Please note any out of pocket expenses in relation to medical or surgical equipment, including the cost of mobility devices, communication aids, hearing aids, g-tube supplies, syringes, feeding bags and oxygen tanks.

Family Relief/Respite

Family relief or respite is the cost of childcare to relieve caregivers as needed by the severity of the child’s care or to allow them to spend more time with other children in the family. Please note this can include payments made to family members over the age of 18 who have supported with this care.

Social Programs
  • If the child you are applying to this program for has attended any social programs that you have paid for the cost out of pocket, please indicate that here.
  • You can also include any future programs you plan on registering them for.
Camp

Please note the cost of camps the child may have attended or will attend in the near future.

Extraordinary Childcare

If the child you are completing this application for is over the age of 12 and requires ongoing supervision, please indicate the cost of any childcare you have paid for.

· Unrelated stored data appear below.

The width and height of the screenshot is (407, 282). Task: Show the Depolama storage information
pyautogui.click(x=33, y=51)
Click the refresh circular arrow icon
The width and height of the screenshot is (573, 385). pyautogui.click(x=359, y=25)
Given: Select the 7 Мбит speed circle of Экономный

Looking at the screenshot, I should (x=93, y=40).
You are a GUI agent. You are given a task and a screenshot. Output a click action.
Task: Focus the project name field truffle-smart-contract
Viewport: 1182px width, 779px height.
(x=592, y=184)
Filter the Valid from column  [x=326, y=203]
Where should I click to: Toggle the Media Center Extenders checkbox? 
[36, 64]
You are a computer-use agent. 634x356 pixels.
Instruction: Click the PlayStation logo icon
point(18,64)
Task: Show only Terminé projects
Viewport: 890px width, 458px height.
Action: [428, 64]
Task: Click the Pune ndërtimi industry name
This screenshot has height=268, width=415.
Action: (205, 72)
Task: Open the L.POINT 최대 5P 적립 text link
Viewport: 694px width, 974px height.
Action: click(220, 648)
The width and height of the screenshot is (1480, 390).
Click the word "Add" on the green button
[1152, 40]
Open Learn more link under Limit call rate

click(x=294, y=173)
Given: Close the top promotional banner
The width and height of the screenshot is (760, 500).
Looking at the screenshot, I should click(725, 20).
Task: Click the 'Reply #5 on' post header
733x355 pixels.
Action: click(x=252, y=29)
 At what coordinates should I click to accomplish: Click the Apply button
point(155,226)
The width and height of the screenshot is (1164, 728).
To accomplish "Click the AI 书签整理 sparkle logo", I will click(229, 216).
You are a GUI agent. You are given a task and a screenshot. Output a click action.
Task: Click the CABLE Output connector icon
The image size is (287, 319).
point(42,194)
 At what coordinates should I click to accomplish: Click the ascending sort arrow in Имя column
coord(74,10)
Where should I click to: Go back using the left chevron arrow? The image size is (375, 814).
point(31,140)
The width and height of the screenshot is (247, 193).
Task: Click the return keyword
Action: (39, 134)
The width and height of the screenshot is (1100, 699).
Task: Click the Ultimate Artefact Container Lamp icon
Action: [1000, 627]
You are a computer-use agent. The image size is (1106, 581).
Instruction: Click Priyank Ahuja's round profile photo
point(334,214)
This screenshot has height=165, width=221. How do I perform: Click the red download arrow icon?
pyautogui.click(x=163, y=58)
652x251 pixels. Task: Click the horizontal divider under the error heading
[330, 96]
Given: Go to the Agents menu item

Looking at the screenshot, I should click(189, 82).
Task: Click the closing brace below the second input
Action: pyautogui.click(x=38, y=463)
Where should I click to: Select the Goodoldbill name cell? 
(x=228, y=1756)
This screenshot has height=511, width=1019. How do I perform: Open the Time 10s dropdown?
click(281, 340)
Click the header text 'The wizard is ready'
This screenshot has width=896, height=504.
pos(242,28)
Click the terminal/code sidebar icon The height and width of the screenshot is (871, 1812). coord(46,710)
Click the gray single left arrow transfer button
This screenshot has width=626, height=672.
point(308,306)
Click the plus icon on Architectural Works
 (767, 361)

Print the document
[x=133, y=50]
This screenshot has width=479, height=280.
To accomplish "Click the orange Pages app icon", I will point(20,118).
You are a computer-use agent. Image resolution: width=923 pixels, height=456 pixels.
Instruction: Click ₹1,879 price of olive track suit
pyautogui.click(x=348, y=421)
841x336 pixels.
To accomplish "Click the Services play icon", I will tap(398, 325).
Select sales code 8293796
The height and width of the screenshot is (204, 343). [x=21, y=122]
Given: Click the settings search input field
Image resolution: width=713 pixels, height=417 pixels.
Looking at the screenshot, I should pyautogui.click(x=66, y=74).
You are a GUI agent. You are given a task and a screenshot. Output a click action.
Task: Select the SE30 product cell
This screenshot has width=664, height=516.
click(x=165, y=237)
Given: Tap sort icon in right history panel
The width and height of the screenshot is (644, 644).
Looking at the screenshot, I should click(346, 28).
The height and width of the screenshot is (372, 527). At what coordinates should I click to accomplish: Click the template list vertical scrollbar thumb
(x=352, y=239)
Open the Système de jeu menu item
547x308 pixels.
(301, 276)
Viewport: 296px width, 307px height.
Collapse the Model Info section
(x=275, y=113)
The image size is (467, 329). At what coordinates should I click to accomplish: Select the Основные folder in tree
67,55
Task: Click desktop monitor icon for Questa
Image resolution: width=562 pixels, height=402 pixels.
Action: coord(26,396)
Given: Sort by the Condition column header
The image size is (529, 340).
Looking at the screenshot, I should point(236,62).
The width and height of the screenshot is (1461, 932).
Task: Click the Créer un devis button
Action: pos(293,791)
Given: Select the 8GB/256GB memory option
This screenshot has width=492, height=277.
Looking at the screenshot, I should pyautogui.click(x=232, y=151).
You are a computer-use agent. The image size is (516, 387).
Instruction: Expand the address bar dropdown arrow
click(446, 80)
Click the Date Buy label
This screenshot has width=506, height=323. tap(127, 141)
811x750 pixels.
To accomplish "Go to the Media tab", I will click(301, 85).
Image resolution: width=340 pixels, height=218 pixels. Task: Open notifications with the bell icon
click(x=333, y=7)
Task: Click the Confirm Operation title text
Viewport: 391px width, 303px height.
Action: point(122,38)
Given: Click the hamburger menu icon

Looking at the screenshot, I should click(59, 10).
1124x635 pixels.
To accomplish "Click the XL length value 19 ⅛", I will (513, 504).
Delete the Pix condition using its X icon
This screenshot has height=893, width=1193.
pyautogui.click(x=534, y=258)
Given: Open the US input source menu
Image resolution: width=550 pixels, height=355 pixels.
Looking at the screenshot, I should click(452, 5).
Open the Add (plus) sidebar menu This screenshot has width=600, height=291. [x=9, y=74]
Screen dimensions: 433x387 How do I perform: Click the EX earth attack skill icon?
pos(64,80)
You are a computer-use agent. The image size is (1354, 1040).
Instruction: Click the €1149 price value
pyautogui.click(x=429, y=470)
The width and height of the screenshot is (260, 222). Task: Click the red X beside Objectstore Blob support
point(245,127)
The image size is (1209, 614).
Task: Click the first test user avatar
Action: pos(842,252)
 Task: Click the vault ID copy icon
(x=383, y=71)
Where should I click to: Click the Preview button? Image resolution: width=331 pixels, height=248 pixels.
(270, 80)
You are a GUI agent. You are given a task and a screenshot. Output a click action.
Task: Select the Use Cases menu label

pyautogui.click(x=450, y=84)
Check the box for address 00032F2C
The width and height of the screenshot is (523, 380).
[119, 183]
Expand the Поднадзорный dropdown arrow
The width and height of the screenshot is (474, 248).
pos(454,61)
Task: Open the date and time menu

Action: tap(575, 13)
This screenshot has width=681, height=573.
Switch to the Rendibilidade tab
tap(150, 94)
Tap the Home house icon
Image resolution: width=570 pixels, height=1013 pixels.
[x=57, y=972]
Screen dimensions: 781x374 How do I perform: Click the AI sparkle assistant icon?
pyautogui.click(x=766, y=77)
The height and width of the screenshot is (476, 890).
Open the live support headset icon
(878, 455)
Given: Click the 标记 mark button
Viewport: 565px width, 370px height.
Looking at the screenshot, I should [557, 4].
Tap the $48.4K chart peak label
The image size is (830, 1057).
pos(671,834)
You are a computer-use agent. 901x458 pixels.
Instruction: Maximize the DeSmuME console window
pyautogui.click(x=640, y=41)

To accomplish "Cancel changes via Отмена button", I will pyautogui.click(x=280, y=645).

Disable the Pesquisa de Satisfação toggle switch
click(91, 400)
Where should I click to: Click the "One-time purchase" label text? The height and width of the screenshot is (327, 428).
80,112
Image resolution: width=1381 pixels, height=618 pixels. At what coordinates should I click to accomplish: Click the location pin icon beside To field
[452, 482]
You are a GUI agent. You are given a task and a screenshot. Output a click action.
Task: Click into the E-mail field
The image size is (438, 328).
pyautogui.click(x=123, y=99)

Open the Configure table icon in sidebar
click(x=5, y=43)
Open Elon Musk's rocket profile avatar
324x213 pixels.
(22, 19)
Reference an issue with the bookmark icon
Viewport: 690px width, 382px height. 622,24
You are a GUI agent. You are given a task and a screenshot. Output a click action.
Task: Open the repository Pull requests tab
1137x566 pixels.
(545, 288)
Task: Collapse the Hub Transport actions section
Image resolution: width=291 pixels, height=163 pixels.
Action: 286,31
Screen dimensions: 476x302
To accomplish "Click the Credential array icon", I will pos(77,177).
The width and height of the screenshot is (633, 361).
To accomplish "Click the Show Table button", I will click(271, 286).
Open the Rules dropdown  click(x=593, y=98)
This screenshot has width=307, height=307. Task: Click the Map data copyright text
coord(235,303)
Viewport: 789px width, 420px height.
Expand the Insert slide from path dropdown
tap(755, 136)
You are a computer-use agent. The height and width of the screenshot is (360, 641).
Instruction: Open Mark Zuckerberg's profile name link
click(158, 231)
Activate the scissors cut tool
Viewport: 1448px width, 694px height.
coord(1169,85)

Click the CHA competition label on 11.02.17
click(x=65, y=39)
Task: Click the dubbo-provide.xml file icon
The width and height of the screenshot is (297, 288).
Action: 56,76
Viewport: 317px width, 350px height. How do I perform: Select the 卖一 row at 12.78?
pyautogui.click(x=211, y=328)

Specialized day Care/Nursery School
  • If your child is in daycare or nursery school to build their social skills as it relates to their disability, please include the cost of this.
  • If your child attends a specialized nursery school/preschool program, you can include this cost here.
  • If you receive daycare subsidy, you may only include the fees that you pay for out of pocket.
Special Learning/Development Equipment
  • Special Learning/Development Equipment includes the cost of any items purchased to enhance their learning or development, this can include noise canceling headphones, weighted vests/blankets for sensory needs, any apps that support with learning, books and toys that enhance development, art supplies as well as sensory toys.
  • Briefly explain how the toys or equipment will help your child, e.g., books and toys will be used to help my child’s communication development, fine or gross motor skills, etc.
  • Every applicant can claim $300 in this category.
Other Expenses
  • Other expenses related to the child’s disability can include over the counter drugs – such as Tylenol or Advil if they require this frequently for pain management, any household additions or repairs – such as adding carpet or foam floors if the child crawls around the house, the cost of adding gates and locks for the child’s safety and any special equipment repairs paid for out of pocket.
  • You may add the cost of cleaning supplies if your child vomits, drools, spills their food frequently, has diaper leaks. Estimate the cost of cleaning supplies for your floor, carpet, furniture, walls, etc. per month and then add the cost for the year
Attachments
  • Make sure you attach all documents needed before you send your application, including medical and financial documents.
  • You can add a note from your child’s doctor and/or therapist that clearly explains their medical condition and needs if you think it will help with your case.
Consents
  • Please read this section carefully.
  • Consent to recover overpayments is where you agree to the recovery of any overpayments made to you. This means if you receive more financial assistance than you are entitled to receive then ACSD will recover this amount.
  • Consent to collect and share information means that you consent to the ministry collecting, use and release of your personal information.
  • Section A gives consent to SSAH to send personal information to the agency such as Ontario Works, Canada Revenue Agency, Ministry of Health, or any community agency that provides services to your child.
  • Section B can be completed If another person helped you fill out the form
  • If you have a spouse, Section C is where they can consent to the collection of their personal information.
  • If you have added an alternative contact, Section D is where they can consent to the collection of their personal information.

Tip: Please keep a copy of the application for your own records. It might be helpful to keep a binder that contains all your applications and documents.

Filling out an application is a big accomplishment! You have done great partnering in your child’s care and advocating for their needs.